● **WYBRANY FRAGMENT**
>>>
We wtorek rozpoczyna się proces
Natychmiast po zakończeniu rozprawy premier dymisjonuje Zytę. Proces rozpoczęty musi się dalej toczyć, idiotycznie wysokim pisowskim standardom nic się nie stało
A można było nawet jeszcze prościej
W piątek premier ogłasza, że urlopuje do wtorku Zytę i że jeżeli sąd rozpocznie we wtorek proces lustracyjny to również we wtorek będzie ona zdymisjonowana, a ministrem finansów na 100% zostanie konkretny pan iksiński.
Kretyńskie standardy są zachowane, rynki spokojne, bo wiedza na czym stoją, a Zyta ma proces na którym może się bronić przed zarzutami.
<<<
● **POLECENIA**
• 1. Streść w dwóch zdaniach fragment o procesie Zyty.
• 2. Skopiuj bez zmian część fragmentu o procesie Zyty, zaczynając od miejsca ze słowami „We wtorek rozpoczyna” i kończąc po słowach „konkretny pan iksiński.”.
• 3. Odpowiedz krótko na pytania dotyczące fragmentu o procesie Zyty.
(a) W jakim dniu tygodnia rozpoczyna się proces?
(b) Kto na 100% zostałby ministrem finansów?
(c) Dlaczego rynki byłyby spokojne?

Rekordy ze zbioru danych:
>>>
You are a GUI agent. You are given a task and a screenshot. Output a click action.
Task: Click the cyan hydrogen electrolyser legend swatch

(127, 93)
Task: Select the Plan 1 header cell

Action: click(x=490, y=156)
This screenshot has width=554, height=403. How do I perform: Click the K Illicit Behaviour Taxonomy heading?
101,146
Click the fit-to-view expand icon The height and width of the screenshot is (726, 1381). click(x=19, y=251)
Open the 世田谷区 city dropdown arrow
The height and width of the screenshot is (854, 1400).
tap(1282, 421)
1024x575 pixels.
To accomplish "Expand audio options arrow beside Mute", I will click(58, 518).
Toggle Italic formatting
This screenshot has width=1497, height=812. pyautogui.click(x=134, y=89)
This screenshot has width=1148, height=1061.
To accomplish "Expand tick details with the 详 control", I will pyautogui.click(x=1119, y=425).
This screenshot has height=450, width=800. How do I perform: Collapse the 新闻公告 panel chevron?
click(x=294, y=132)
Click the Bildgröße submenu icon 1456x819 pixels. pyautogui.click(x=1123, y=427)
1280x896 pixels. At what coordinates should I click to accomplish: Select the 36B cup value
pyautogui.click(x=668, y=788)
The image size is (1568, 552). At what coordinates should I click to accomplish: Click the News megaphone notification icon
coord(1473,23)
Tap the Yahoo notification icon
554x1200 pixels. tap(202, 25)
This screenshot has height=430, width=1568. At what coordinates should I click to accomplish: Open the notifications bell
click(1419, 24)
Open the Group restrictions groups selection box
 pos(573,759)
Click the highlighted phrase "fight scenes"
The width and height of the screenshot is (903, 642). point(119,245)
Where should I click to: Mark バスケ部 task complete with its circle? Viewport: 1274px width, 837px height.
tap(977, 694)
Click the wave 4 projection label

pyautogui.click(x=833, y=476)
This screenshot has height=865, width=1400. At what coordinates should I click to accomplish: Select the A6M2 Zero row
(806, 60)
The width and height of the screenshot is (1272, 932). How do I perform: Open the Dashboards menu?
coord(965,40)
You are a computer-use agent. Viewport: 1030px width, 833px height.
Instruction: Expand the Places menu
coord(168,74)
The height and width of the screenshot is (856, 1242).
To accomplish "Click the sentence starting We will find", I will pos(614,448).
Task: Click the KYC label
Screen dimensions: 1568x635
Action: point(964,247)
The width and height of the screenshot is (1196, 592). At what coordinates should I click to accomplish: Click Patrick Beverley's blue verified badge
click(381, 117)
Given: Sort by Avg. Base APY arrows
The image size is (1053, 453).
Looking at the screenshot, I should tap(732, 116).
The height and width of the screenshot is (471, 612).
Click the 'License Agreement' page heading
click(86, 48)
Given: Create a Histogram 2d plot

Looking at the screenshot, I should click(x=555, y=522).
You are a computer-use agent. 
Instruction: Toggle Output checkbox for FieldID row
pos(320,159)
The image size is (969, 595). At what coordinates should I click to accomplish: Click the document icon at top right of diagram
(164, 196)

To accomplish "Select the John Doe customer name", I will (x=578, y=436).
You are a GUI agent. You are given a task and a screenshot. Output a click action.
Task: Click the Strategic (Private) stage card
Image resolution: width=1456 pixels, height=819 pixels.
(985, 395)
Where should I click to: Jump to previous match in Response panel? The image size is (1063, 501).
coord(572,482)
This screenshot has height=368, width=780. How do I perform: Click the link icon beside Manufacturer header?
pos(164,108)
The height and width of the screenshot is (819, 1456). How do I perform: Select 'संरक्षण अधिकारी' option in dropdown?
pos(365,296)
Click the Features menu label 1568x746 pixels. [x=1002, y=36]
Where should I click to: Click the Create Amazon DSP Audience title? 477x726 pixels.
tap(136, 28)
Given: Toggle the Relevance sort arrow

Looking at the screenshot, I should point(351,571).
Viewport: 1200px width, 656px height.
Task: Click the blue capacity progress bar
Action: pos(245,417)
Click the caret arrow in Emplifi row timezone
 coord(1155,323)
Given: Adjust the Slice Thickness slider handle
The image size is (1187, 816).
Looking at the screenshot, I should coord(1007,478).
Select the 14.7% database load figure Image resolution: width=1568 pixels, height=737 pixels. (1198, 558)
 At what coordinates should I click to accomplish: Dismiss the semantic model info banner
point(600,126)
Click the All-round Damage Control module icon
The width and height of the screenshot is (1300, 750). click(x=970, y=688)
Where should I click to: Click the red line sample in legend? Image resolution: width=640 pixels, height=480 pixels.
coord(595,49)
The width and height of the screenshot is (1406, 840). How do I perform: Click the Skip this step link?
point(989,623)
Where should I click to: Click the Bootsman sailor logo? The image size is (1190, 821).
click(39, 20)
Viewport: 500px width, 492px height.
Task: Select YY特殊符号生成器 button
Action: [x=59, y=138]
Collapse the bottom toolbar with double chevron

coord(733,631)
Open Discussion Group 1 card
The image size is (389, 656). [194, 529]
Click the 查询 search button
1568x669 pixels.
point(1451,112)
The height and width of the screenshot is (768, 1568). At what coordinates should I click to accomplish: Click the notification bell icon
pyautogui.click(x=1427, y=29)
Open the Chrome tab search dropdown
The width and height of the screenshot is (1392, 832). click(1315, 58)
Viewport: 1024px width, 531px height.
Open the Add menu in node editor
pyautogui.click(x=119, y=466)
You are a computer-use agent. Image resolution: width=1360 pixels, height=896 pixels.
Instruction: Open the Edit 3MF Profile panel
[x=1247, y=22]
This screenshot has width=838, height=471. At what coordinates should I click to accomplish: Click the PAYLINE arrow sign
<<<
● **ODPOWIEDZI**
• 1. Premier mógłby zdymisjonować Zytę zaraz po zakończeniu rozprawy, a rozpoczęty we wtorek proces toczyłby się dalej. Jeszcze prościej byłoby ogłosić w piątek urlop Zyty do wtorku, jej dymisję we wtorek, jeśli sąd rozpocznie proces lustracyjny, oraz nazwisko nowego ministra finansów, dzięki czemu standardy zostałyby zachowane, rynki byłyby spokojne, a Zyta mogłaby się bronić w procesie.

• 2.
We wtorek rozpoczyna się proces
Natychmiast po zakończeniu rozprawy premier dymisjonuje Zytę. Proces rozpoczęty musi się dalej toczyć, idiotycznie wysokim pisowskim standardom nic się nie stało
A można było nawet jeszcze prościej
W piątek premier ogłasza, że urlopuje do wtorku Zytę i że jeżeli sąd rozpocznie we wtorek proces lustracyjny to również we wtorek będzie ona zdymisjonowana, a ministrem finansów na 100% zostanie konkretny pan iksiński.

• 3.
(a) We wtorek.
(b) Konkretny pan iksiński.
(c) Bo wiedzą, na czym stoją.